Job
Reproduce each line of the records below word for word, leaving out the pictures.

Saved data entries
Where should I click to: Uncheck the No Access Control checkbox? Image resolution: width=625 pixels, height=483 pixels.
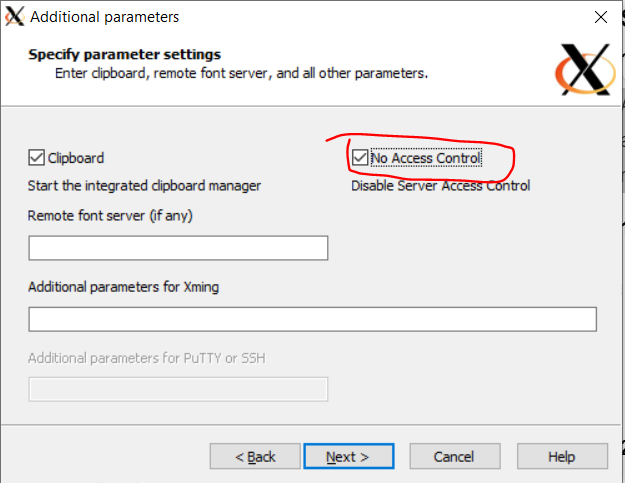click(x=360, y=158)
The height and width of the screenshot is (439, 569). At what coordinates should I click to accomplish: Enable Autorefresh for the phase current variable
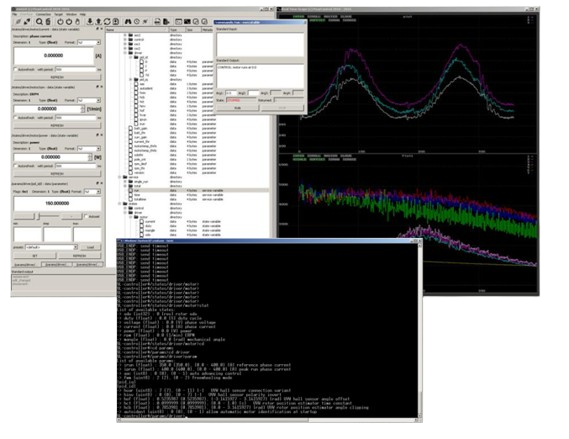[16, 69]
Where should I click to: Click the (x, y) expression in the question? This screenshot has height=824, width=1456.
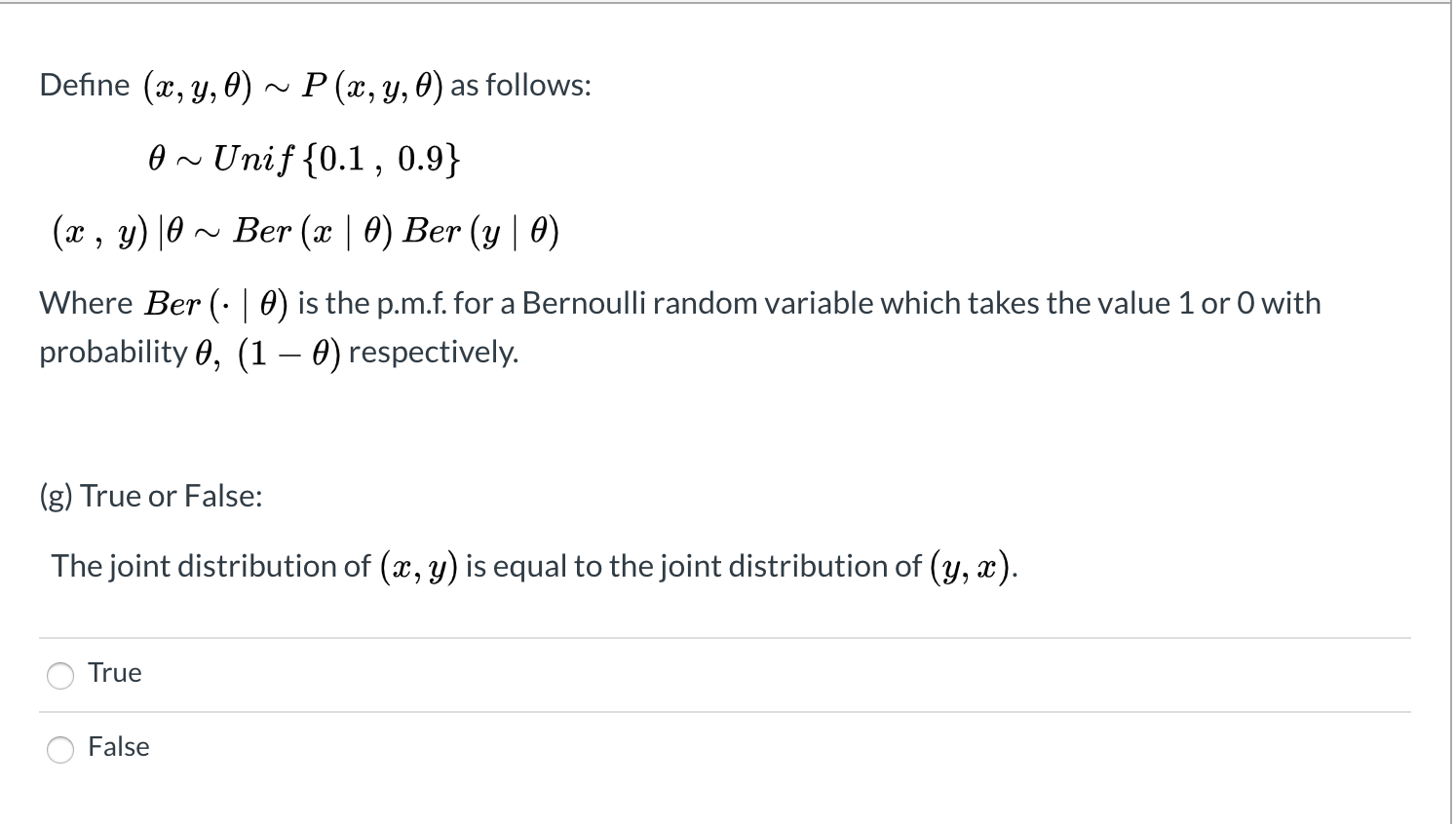click(420, 565)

Result
Where should I click to: Uncheck the No Access Control checkbox? Image resolution: width=625 pixels, height=483 pixels.
click(x=360, y=158)
The height and width of the screenshot is (439, 569). At what coordinates should I click to accomplish: Enable Autorefresh for the phase current variable
[16, 69]
Where should I click to: Click the (x, y) expression in the question? This screenshot has height=824, width=1456.
click(420, 565)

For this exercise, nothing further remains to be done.